Des rumeurs annoncent un virage à 180 degrés... D'aucuns disent que Cargill (pour Coca-Cola) et Merisant (pour PepsiCo) auraient mené des études conjointes afin de prouver l'innocuité de la stevia. Une alliance contre nature dans le but d'obtenir l'autorisation de mise sur le marché dans un délai record. Parallèlement, les deux groupes auraient fourbi en secret leurs brevets sur la plante. S'il est impossible de breveter le vivant, il n'est pas interdit de ne purifier qu'une seule molécule, le rebaudioside A, et de ne faire autoriser que ce seul extrait, dûment protégé, pour accaparer le marché... Cargill et Merisant auraient ainsi déposé une vingtaine de brevets sur les steviol glycosides de la plante auprès de l'administration américaine. Et, en 2008, c'est le « miracle tant attendu », ricane Joël Perret, le PDG de Stevia Natura, une PME qui commercialise des extraits de la plante magique.

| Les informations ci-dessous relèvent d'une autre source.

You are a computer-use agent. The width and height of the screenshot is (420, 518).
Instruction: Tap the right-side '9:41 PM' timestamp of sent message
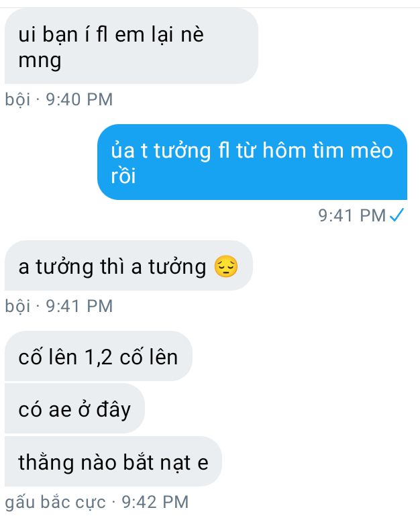[x=352, y=215]
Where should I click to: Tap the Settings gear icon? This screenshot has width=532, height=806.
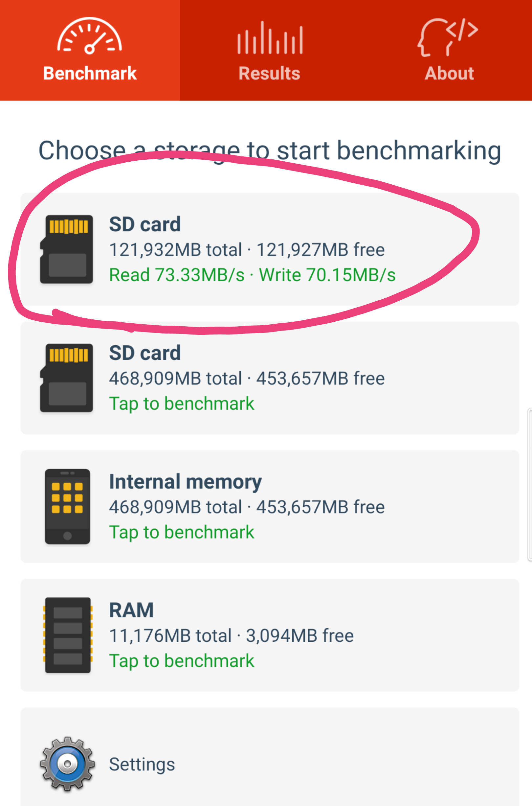tap(67, 764)
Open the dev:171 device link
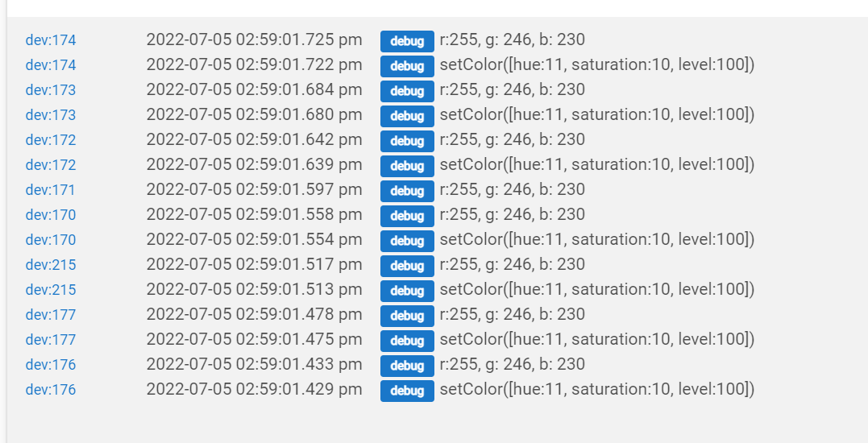This screenshot has height=443, width=868. 51,190
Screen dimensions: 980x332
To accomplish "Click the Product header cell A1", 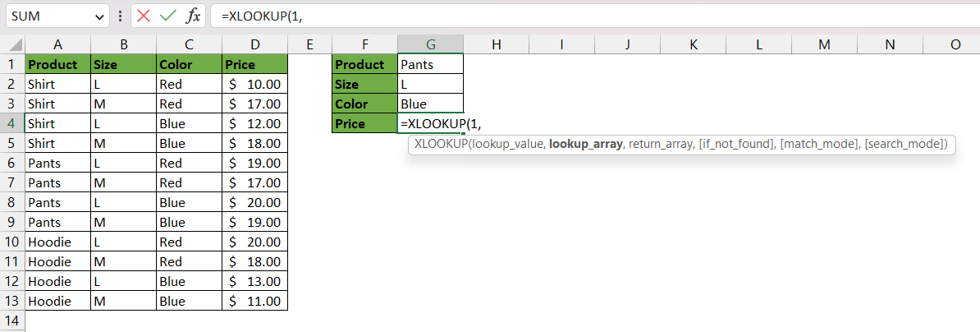I will [57, 64].
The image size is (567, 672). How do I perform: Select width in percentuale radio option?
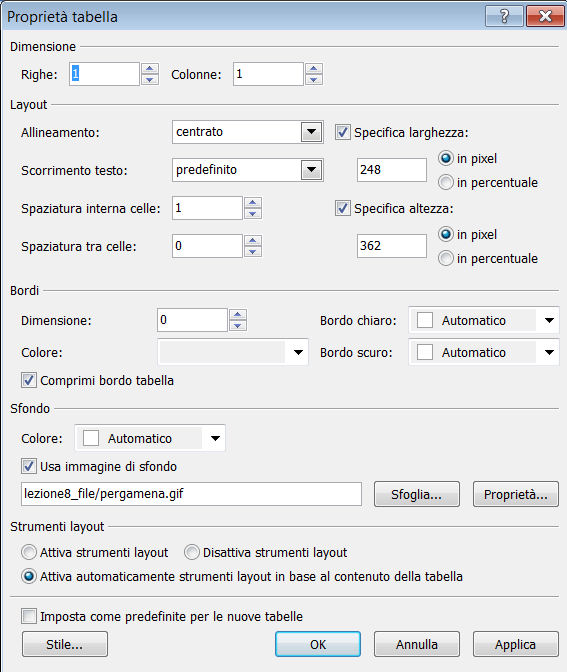pyautogui.click(x=446, y=183)
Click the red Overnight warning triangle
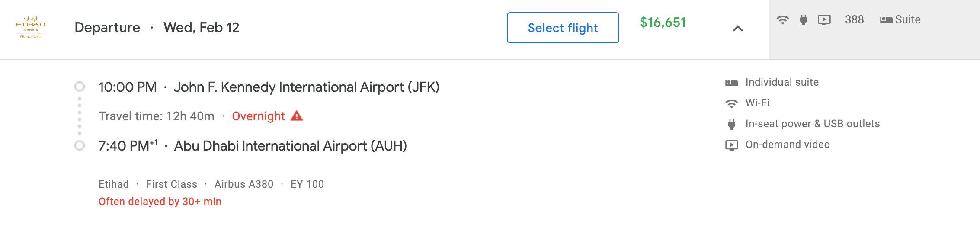 pyautogui.click(x=297, y=116)
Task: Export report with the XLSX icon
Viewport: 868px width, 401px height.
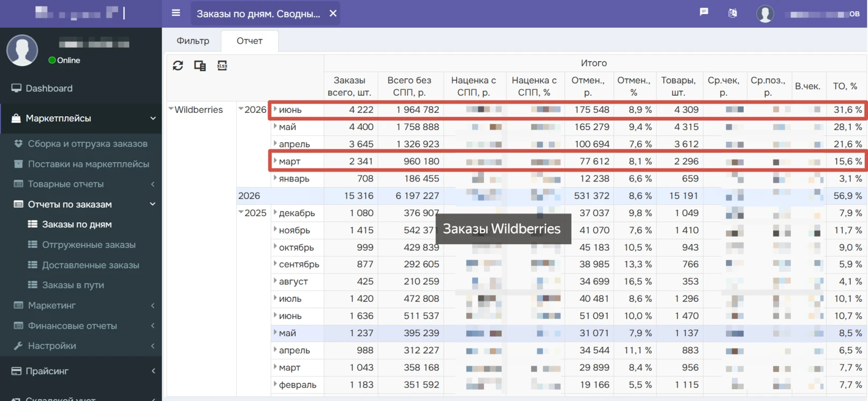Action: (x=222, y=65)
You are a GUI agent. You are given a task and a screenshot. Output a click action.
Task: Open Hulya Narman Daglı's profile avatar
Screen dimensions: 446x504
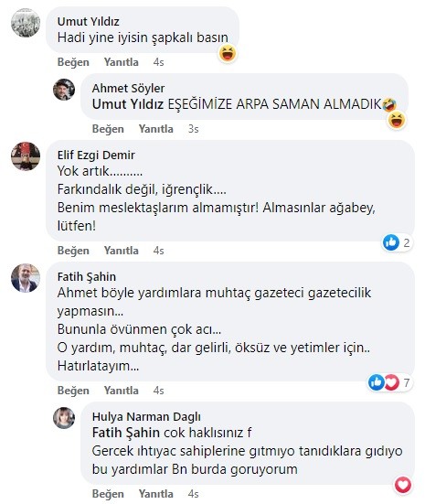coord(64,418)
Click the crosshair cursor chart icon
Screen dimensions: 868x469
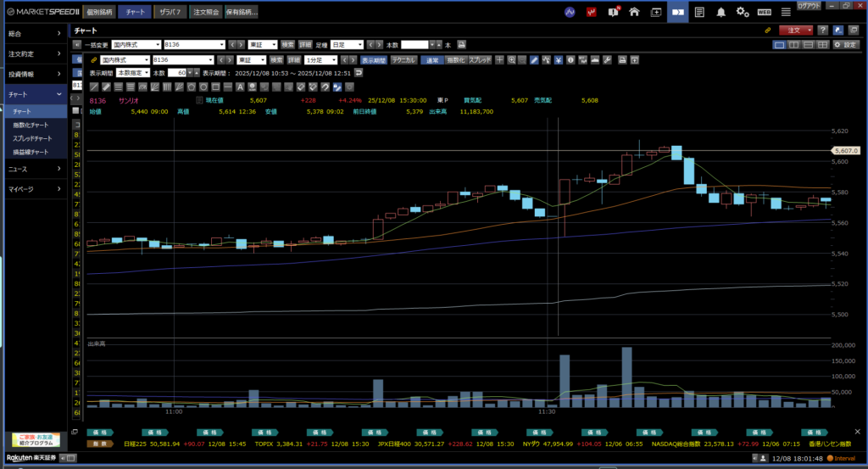pyautogui.click(x=501, y=60)
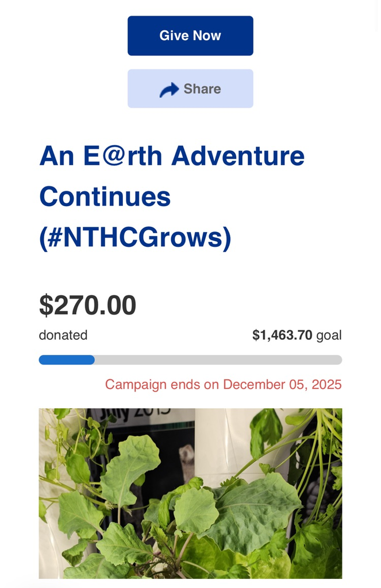Screen dimensions: 381x588
Task: Click the word "Continues" in the heading
Action: tap(105, 196)
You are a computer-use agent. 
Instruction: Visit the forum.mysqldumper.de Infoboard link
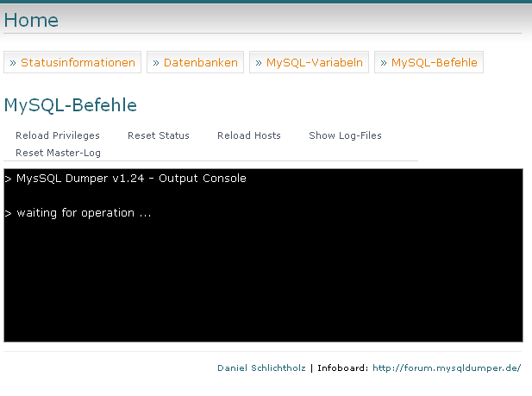coord(447,368)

Alors que les titans du soda américains sont prêts à sortir leurs produits des cartons, la FDA, qui a pourtant banni la substance pendant des décennies, autorise les géants de l'alimentaire à s'en servir. Et à peine la stevia est-elle autorisée que le raz de marée des boissons sucrées à la plante miraculeuse déferle. Sprite Green et jus d'Odwalla pour Coca-Cola, Trop50 et Vitamin Water 10 pour PepsiCo. Les édulcorants de table ne sont pas en reste : PureVia, de Merisant, conquiert 10% du marché américain en un an. L'arrivée de la stevia sur le marché français se fait moins fracassante avec le timide lancement du Fanta Still, de Coca, en avril. Mais les petits pionniers de la plante paraguayenne ne se font aucune illusion. L'arrivée des mastodontes sur le marché annonce la curée.« Certains vont se faire bouffer tout cru. Alors qu'on aurait pu bénéficier d'une confortable avance, on a dû attendre que les Etats-Unis autorisent la stevia pour que la France suive enfin. On est trop frileux », regrette Joël Perret, qui avant de vendre de la stevia a exercé ses talents comme chercheur chez Danone et a déposé un dossier de demande d'autorisation dès juin 2006.« Reste que, pour le moment, la production de la stevia est plus adaptée à un marché de niche qu'à un marché de masse, explique Patrick Merland, un ancien cadre de L'Oréal qui dirige la Maison du stevia (plantation et commercialisation).Les consommateurs deviennent prudents, ils veulent des garanties sur la traçabilité, sur la qualité d'un produit pur, non coupé avec d'autres produits de synthèse comme dans l'agroalimentaire. » Autant de certifications que les gros producteurs et fournisseurs ne peuvent pas apporter.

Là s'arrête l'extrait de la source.